P232. Shorter infliximab administration infusion times in Crohn's disease are safe and well tolerated
S. Peake1, J. Landy1, C. Tee2, T. Tyrrell3, M. O'Connor4, H. Middleton5, D. Bernardo2, A. Hart4
1St Mark's Hospital, London, United Kingdom; 2Antigen Presentation Research Group, Imperial College, London, United Kingdom; 3St Mark's Hospital, IBD, London, United Kingdom; 4St Mark's Hospital, Gastroenterology, London, United Kingdom; 5St Marks Hospital, IBD Unit, London, United Kingdom
Background: Infliximab (IFX, a mouse-human chimeric monoclonal antibody TNF-alpha) is an effective treatment for Crohn's disease (CD). Generally it is administered as a 5 mg/kg dose and infused over 2 hours. Infusion reactions occur in 923%. A study in 2006 in rheumatology patients demonstrated no increase in adverse events (including infusion reactions) when using an accelerated IFX infusion protocol (first four infusions over 2hrs, next five over 1 hour and subsequent infusions over 30min). In recent years, shorter IFX infusion times (1 hour) have been used for IBD patients already established on 2 hourly infusion schedules with no adverse outcome. Since 2006, the St Mark's Hospital IBD Day Unit administers the first 2 IFX infusions over 2 hours (with 2hr observation period), next 10 over 1hr (1hr observation period) and all subsequent infusions over 30mins (followed by 30min observation period). We set out to determine the safety and tolerability of this IFX regime in patients with CD.
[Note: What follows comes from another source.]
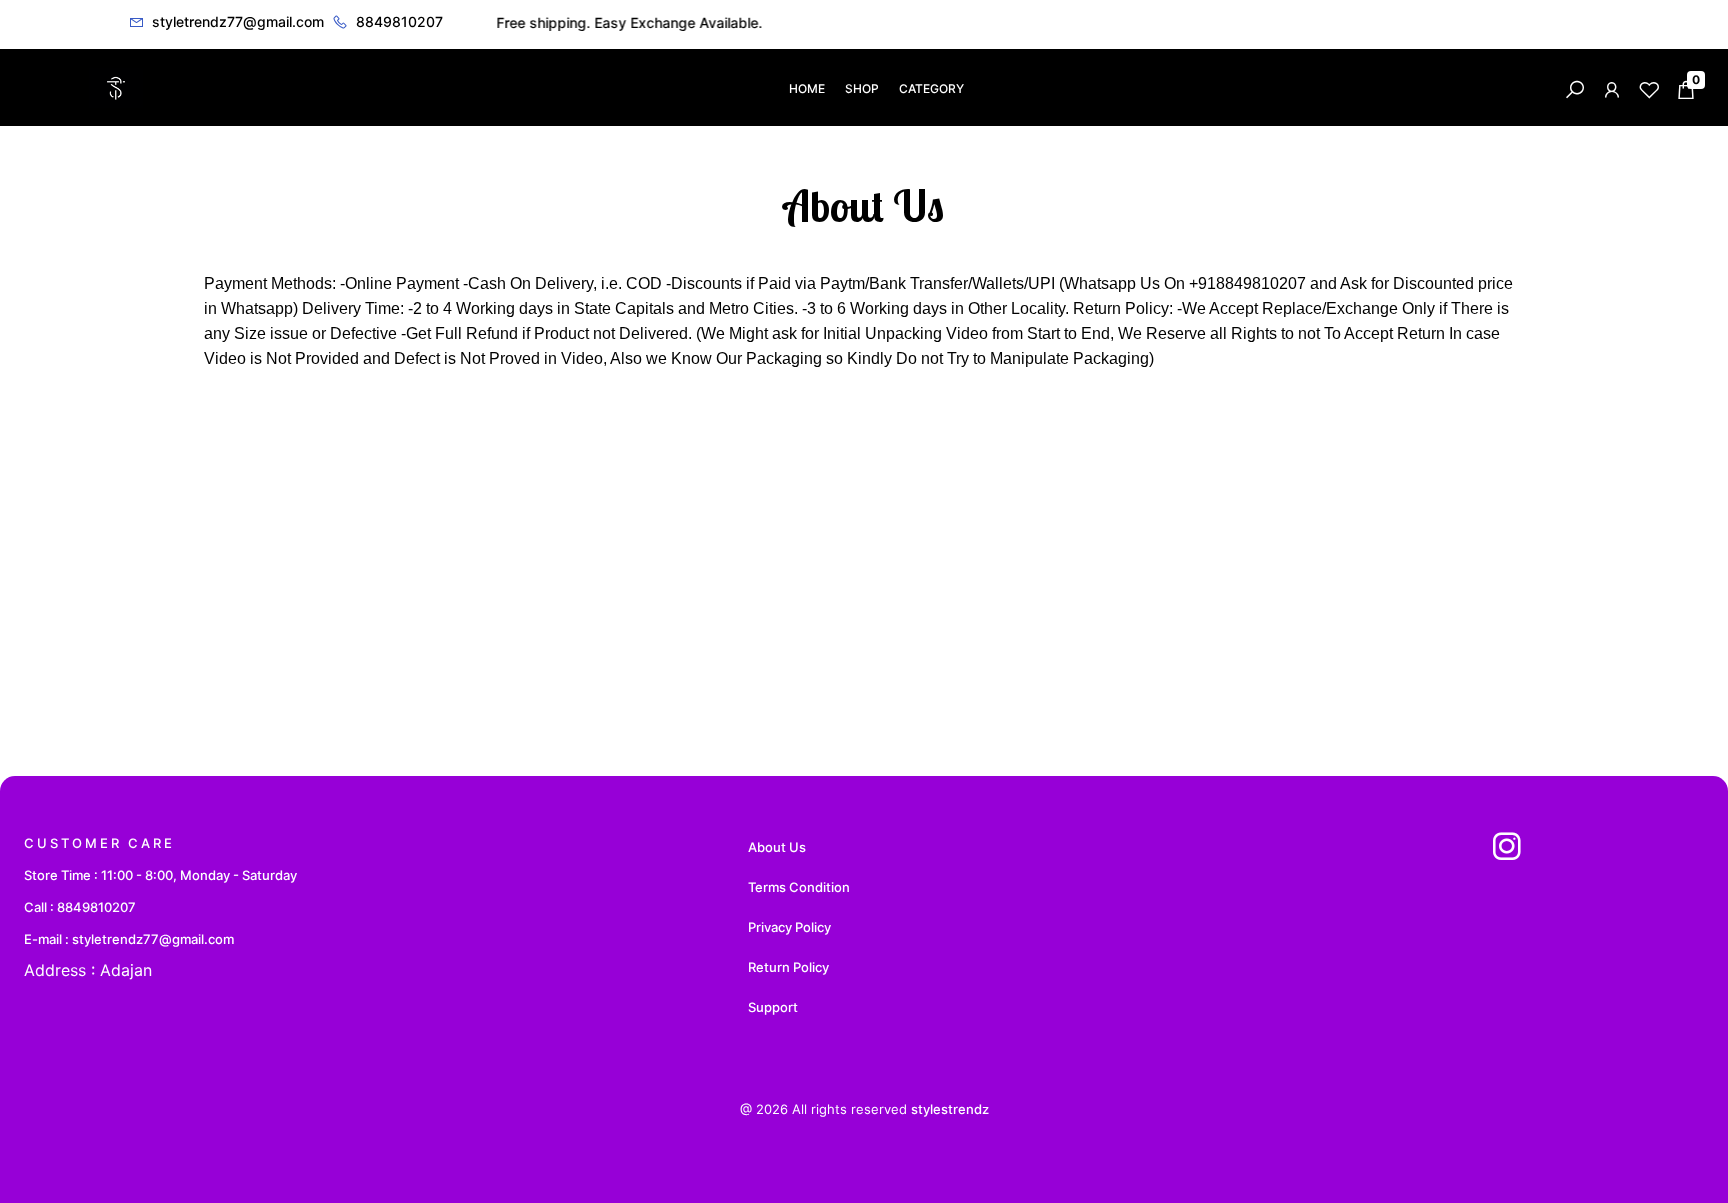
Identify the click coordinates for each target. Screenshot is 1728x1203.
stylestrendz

Methods: A retrospective analysis was performed of all IFX infusions administered to CD patients on the IBD Day Unit from the initiation of the new infusion policy (May 2006) to July 2011. The clinical notes for patients who experienced an adverse reaction were retrieved and information obtained on the IFX infusion parameters and nature of reaction. Fisher's exact test was performed for statistical analysis.
Results: Over the 62-month study period, 2789 IFX infusions were administered to patients with CD on the IBD Day Unit (increasing from a mean of 22.4 infusions/month in 2006 to 108.3 in 2010/11). Of these, 485 infusions were given over 30 minutes (17.4% of all infusions). 162 adverse reactions occurred (5.8%), with 31 (1.1%) being severe (1 anaphylaxis, 30 anaphylactoid reactions). Only 2 reactions occurred in patients receiving 30min infusions (0.41%). The reactions were mild (nausea). Statistically fewer infusion reactions occurred in the 30min group (p < 0.001) compared to the 12hr-infusion group. In both cases, subsequent infusions were given over 1hr with no adverse events. One patient was re-tried on 30min infusions after 12 months with no further episodes of intolerance.
Conclusions: Shortened IFX infusion times appears safe and well tolerated in CD patients already established on infliximab therapy. Shortening the IFX infusion time reduces patient's length of stay on the Day Unit and allows for more treatments to be administered per session, resulting in overall improvement in the service to patients.